<h1 align="center">
Astro Databricks
</h1>
<h3 align="center">
Orchestrate your Databricks notebooks in Airflow and execute them as Databricks Workflows<br><br>
</h3>
[](https://pypi.org/pypi/astro-provider-databricks)
[](https://pypi.org/pypi/astro-provider-databricks)
[](https://pypi.org/pypi/astro-provider-databricks)
[](https://pypistats.org/packages/astro-provider-databricks)
[](https://github.com/astronomer/astro-provider-databricks)
[](https://github.com/astronomer/astro-provider-databricks)
[](https://github.com/astronomer/astro-provider-databricks)
[](https://codecov.io/gh/astronomer/astro-provider-databricks)
The **Astro Databricks Provider** is an [Apache Airflow](https://github.com/apache/airflow) provider created by [Astronomer](https://www.astronomer.io/) to run your Databricks notebooks as Databricks Workflows while maintaining Airflow as the authoring interface. When using the `DatabricksTaskGroup` and `DatabricksNotebookOperator`, notebooks run as a Databricks Workflow which can result in a [75% cost reduction](https://www.databricks.com/product/aws-pricing) ($0.40/DBU for all-purpose compute, $0.10/DBU for Jobs compute).
## Prerequisites
- Apache Airflow >= 2.2.4
- Python >= 3.7
- Databricks account
- Previously created Databricks Notebooks
## Install
```shell
pip install astro-provider-databricks
```
## Quickstart (with Astro CLI)
1. Use pre-existing or create two simple [Databricks Notebooks](https://docs.databricks.com/notebooks/). Their identifiers will be used in step (6). The original example DAG uses:
- `Shared/Notebook_1`
- `Shared/Notebook_2`
2. Generate a [Databricks Personal Token](https://docs.databricks.com/dev-tools/auth.html#databricks-personal-access-tokens). This will be used in step (5).

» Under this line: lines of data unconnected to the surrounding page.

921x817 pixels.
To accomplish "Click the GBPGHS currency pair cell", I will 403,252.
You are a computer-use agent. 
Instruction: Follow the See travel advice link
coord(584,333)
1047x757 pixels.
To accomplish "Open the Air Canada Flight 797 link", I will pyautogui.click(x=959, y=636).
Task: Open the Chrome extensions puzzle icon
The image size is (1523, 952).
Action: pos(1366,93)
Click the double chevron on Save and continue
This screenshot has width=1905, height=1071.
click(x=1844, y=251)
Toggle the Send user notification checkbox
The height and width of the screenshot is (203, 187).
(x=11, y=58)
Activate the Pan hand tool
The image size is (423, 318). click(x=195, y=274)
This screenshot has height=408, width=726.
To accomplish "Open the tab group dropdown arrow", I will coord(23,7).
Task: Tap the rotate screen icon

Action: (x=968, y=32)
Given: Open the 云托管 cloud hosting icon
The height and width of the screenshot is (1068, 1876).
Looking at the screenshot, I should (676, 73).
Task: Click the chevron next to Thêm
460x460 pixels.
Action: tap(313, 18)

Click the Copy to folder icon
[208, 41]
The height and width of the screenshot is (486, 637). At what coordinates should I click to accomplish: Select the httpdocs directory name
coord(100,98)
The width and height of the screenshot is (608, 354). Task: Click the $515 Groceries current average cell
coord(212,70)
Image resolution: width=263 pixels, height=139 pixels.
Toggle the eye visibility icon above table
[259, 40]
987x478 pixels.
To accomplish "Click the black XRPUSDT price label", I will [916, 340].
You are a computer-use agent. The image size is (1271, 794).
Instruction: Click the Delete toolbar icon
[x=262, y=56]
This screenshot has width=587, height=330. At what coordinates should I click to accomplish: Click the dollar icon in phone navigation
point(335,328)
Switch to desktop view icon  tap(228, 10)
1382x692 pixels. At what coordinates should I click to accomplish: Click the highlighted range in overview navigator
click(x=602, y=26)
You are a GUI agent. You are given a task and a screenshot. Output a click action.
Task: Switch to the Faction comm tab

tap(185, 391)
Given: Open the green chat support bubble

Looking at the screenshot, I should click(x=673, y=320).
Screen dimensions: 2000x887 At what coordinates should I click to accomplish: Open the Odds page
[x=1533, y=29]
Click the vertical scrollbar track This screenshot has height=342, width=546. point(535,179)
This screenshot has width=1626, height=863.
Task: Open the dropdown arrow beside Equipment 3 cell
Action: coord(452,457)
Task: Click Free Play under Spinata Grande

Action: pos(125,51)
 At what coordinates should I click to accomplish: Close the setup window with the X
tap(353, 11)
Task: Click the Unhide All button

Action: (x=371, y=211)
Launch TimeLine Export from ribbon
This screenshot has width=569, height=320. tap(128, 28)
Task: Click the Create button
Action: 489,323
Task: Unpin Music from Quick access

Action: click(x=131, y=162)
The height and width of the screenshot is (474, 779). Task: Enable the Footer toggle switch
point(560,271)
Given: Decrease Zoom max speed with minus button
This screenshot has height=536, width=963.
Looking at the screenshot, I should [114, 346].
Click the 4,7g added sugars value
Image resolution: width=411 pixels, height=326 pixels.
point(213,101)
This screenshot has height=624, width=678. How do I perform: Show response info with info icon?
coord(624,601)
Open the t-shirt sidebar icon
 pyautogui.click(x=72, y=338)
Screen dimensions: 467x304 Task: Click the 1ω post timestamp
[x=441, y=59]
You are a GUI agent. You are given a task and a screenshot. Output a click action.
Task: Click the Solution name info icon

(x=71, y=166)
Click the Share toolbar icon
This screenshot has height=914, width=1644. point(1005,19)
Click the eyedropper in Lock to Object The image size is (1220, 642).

3. Create a new Astro CLI project (if you don't have one already):
```shell
mdkir my_project && cd my_project
astro dev init
```
4. Add the following to your `requirements.txt` file:
```shell
astro-provider-databricks
```
5. [Create a Databricks connection in Airflow](https://airflow.apache.org/docs/apache-airflow/stable/howto/connection.html). You can do this via the Airflow UI or the `airflow_settings.yaml` file by specifying the following fields:
```yaml
connections:
- conn_id: databricks_conn
conn_type: databricks
conn_login: <your email, e.g. julian@astronomer.io>
conn_password: <your personal access token, e.g. dapi1234567890abcdef>
conn_host: <your databricks host, e.g. https://dbc-9c390870-65ef.cloud.databricks.com>
```
6. Copy the following workflow into a file named `example_databricks.py` in your `dags` directory:
https://github.com/astronomer/astro-provider-databricks/blob/45897543a5e34d446c84b3fbc4f6f7a3ed16cdf7/example_dags/example_databricks_workflow.py#L48-L101
7. Run the following command to start your Airflow environment:
```shell
astro dev start
```
8. Open the Airflow UI at http://localhost:8080 and trigger the DAG. You can click on a task, and under the Details tab select "See Databricks Job Run" to open the job in the Databricks UI.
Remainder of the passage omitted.